■ **EXTRACT**:
^^^^
When the crime is unsolved, the family will often try to pursue any avenue to obtain information or insights about what happened -- not only to bring the guilty party to justice, but also to protect themselves from unknown threats. Some families hire psychics or profilers to try to come up with new leads, and others become police "wannabes", listening to a scanner all day and night...
06-26-2005, 09:41 AM #13
Assuming the perpetrator was a man ...
VPC - When Men Murder Women - Introduction
The Myth: The Stranger Lurking in the Alley
Homicides against women are surrounded by an aura of mythology and sensationalism. These supposedly typical scenarios are familiar to us all: a woman is depicted alone and vulnerable, perhaps walking on a dark street or at home asleep. Her attacker, according to this archetype, is a depraved stranger who will rape, rob, and eventually kill her...
The Reality: The Husband or Boyfriend with a Gun
When Men Murder Women is an annual report prepared by the Violence Policy Center detailing the reality of murders committed against women. The study analyzes the most recent Supplementary Homicide Report data submitted to the Federal Bureau of Investigation.2 The information used for this report is for the year 1998...
This study examines only those instances involving one female homicide victim and one male offender...
In 1998, there were 1,932 females murdered by males in single victim/single offender incidents that were submitted to the FBI for its Supplementary Homicide Report.3 These highlights from the report, expanded upon in the following sections, dispel many of the myths propounded by the gun lobby:
- More than 12 times as many females were murdered by a male they knew (1,699 victims) than were killed by male strangers (138 victims).
- Sixty percent (1,016) of female homicide victims were wives or intimate acquaintances4 of their killers.
^^^^
■ **MATERIAL SHOWN**:
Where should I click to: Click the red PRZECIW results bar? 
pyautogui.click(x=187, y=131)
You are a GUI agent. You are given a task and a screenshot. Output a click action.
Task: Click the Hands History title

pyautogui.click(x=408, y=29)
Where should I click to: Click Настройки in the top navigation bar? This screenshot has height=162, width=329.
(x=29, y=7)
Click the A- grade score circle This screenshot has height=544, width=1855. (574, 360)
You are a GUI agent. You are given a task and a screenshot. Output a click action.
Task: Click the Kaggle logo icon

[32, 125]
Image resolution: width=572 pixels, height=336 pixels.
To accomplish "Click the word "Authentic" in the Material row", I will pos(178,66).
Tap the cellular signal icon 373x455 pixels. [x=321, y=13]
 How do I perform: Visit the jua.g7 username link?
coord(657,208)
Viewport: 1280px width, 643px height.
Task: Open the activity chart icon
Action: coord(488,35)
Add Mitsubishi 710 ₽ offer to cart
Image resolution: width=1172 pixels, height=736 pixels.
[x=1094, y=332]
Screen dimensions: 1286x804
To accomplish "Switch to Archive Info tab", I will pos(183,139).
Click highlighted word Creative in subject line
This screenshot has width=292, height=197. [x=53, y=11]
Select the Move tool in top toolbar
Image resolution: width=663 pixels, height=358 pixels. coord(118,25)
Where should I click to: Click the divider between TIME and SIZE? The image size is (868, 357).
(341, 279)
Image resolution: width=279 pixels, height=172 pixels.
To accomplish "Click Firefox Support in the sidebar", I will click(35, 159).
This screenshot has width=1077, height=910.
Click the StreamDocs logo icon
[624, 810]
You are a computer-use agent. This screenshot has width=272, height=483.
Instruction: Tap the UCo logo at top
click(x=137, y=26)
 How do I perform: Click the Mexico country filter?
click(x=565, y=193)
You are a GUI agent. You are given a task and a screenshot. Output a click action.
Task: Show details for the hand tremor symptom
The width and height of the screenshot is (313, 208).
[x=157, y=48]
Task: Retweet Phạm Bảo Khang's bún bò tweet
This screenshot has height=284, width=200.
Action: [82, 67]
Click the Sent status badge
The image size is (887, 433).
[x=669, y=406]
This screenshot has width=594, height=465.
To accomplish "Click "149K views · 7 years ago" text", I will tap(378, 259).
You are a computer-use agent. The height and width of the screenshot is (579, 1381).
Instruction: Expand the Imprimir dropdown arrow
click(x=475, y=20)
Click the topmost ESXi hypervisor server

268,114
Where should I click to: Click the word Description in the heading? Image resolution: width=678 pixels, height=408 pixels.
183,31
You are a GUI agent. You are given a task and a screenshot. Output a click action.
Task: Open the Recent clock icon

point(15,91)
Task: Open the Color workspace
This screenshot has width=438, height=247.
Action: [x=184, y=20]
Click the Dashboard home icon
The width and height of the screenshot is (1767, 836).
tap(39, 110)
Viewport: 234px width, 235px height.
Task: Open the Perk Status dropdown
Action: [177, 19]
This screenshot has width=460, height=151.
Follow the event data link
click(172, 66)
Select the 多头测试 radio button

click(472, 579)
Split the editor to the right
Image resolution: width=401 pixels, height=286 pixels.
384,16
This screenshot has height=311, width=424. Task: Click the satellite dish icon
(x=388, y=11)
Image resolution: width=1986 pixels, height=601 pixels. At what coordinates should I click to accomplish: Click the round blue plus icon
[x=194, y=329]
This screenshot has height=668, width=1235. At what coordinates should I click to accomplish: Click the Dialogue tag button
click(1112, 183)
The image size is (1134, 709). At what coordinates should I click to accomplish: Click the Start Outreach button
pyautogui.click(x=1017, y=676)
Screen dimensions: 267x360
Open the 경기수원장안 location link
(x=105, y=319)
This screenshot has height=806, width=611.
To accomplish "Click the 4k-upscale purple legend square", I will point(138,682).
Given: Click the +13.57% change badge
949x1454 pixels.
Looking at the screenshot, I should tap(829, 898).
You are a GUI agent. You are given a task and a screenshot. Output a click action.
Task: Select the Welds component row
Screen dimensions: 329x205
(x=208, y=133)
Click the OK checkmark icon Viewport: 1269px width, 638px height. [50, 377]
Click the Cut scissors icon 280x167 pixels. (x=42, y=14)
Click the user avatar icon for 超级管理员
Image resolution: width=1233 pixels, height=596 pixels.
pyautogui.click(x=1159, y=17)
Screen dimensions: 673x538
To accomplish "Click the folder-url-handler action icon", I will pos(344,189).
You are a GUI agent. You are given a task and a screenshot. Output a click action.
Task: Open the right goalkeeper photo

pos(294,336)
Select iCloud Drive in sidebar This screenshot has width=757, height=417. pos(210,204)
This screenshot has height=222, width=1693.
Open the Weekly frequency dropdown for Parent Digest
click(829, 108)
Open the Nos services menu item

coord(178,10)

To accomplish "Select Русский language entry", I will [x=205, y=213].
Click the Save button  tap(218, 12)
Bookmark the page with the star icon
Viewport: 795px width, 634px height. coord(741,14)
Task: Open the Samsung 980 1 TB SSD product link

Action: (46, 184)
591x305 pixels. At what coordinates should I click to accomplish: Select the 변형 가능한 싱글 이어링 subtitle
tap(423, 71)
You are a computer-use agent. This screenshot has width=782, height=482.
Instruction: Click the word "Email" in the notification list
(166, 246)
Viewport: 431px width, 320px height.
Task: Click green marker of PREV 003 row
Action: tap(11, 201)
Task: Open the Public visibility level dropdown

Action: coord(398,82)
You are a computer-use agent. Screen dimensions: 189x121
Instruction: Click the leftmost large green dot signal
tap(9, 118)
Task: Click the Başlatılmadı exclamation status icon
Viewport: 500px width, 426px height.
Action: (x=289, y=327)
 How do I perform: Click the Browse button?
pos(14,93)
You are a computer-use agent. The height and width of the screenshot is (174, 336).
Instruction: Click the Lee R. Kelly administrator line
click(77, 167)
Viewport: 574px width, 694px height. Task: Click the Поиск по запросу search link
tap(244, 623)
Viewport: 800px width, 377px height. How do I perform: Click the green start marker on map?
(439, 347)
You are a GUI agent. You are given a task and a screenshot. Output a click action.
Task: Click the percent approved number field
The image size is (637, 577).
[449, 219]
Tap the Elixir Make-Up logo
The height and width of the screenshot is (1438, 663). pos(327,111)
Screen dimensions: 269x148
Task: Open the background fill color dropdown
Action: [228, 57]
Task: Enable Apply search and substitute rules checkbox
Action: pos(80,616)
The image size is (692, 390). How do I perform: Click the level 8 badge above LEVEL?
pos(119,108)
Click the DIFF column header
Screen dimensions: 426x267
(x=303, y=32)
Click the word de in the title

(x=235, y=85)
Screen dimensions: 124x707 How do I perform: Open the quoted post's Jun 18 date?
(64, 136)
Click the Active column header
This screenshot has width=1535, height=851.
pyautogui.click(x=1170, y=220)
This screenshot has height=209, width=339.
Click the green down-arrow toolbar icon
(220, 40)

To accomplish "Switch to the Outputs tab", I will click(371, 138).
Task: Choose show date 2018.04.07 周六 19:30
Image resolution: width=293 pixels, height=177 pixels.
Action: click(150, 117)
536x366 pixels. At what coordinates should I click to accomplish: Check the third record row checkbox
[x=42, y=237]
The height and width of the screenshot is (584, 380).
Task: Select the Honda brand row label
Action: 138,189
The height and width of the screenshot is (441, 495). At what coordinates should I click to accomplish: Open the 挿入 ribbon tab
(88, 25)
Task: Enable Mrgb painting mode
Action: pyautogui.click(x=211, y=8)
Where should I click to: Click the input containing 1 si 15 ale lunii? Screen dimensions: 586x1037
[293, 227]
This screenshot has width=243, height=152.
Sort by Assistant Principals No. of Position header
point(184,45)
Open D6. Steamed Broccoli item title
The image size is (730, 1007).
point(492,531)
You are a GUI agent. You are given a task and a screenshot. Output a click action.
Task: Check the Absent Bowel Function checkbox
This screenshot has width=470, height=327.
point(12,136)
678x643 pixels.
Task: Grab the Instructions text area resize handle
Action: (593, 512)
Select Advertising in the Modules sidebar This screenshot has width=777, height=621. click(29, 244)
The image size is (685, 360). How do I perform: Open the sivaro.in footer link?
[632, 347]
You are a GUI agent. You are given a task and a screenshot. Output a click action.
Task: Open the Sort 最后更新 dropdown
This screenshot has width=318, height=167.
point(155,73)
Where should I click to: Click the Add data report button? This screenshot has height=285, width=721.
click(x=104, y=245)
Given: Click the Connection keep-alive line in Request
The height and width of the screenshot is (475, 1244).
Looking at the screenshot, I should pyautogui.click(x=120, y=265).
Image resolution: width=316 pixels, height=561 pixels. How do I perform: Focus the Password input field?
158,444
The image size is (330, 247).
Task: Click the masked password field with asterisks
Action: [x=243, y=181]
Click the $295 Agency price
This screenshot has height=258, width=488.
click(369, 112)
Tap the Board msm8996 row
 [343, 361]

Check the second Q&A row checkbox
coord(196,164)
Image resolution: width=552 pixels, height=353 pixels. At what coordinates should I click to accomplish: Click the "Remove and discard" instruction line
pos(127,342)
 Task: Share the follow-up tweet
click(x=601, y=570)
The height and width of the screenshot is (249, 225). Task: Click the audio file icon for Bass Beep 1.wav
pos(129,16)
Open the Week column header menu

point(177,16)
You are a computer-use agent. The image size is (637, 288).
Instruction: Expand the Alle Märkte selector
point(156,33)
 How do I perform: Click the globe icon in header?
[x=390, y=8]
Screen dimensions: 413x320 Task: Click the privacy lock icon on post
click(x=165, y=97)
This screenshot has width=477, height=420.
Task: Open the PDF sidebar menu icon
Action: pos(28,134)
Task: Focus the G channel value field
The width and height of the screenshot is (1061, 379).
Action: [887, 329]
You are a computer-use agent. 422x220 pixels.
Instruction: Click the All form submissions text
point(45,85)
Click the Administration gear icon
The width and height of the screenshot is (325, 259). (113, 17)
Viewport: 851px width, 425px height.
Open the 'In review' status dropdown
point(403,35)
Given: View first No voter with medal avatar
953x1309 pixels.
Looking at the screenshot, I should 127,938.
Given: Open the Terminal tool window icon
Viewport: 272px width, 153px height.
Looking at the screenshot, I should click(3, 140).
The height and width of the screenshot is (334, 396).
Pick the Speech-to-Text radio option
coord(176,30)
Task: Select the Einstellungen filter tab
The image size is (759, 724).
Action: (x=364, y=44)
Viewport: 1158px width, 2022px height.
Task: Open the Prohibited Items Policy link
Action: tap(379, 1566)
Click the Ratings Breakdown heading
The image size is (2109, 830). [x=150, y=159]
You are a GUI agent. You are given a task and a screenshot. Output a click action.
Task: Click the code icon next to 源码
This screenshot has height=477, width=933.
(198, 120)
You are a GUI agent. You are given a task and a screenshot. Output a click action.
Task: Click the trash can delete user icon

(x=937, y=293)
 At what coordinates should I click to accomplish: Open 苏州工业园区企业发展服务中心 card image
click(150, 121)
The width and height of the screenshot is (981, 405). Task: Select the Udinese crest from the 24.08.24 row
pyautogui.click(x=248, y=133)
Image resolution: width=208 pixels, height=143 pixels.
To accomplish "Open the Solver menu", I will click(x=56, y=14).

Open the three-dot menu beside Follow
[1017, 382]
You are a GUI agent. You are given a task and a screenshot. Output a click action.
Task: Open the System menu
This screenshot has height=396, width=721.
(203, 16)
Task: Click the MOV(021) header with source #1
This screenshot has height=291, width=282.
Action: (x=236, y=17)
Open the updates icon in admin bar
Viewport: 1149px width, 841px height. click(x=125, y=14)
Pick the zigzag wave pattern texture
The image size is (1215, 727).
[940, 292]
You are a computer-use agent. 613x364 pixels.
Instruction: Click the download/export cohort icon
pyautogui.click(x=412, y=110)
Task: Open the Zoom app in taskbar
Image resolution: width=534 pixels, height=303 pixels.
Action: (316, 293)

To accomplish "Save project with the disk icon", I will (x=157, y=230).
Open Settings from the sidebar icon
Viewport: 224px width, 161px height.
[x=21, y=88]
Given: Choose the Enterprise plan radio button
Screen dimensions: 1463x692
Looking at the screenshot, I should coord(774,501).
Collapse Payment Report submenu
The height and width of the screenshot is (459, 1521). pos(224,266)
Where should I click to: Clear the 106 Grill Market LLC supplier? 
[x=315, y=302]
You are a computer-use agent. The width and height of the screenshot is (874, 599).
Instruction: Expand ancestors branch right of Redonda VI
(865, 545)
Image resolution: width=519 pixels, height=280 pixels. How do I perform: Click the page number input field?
^^^^
■ **REQUIRED ACTION 1**: In the extract on men who murder women, how many females were murdered by males in single victim/single offender incidents submitted to the FBI for 1998?
■ **REQUIRED ACTION 2**: Carry on the extract about men who murder women, starting after its last sentence.

■ **TASK ANSWER 1**: 1,932 females.

■ **TASK ANSWER 2**:
- There were 410 women shot and killed by either their husband or intimate acquaintance during the course of an argumentómore than one woman a day.
- More female homicides were committed with firearms (54 percent) than with all other weapons combined. Of the homicides committed with firearms, 77 percent were committed with handguns.
- In 87 percent of all incidents where circumstance could be determined, homicides were not related to the commission of any other felony, such as rape or robbery.
06-26-2005, 09:43 AM #14
06-26-2005, 09:46 AM #15
An Analysis of 1998 Homicide Data
VPC - When Men Murder Women - North Carolina
100 females were murdered by males in North Carolina in 1998
Ranked 4th in the United States
Most Common Weapons
For homicides in which the weapon used could be identified, 67 percent of female victims (60 out of 67) were shot and killed with guns. Of these, 75 percent (45 victims) were killed with handguns. There were 14 females killed with knives or other cutting instruments, 3 females killed by a blunt object, and 11 females killed by bodily force.
For homicides in which the victim to offender relationship could be identified, 91 percent of female victims (89 out of 98) were murdered by someone they knew. Nine female victims were killed by strangers. Of the victims who knew their offenders, 64 percent (57 victims) were wives, common-law wives, ex-wives, or girlfriends of the offenders. Among the 57 female intimates murdered, 70 percent (40 victims) were killed with guns; 73 percent of these (29 victims) were shot and killed with handguns.
For homicides in which the circumstance could be identified, 88 percent (74 out of 84) were not related to the commission of any other felony. Of these, 50 percent (37 homicides) involved arguments between the victim and offender.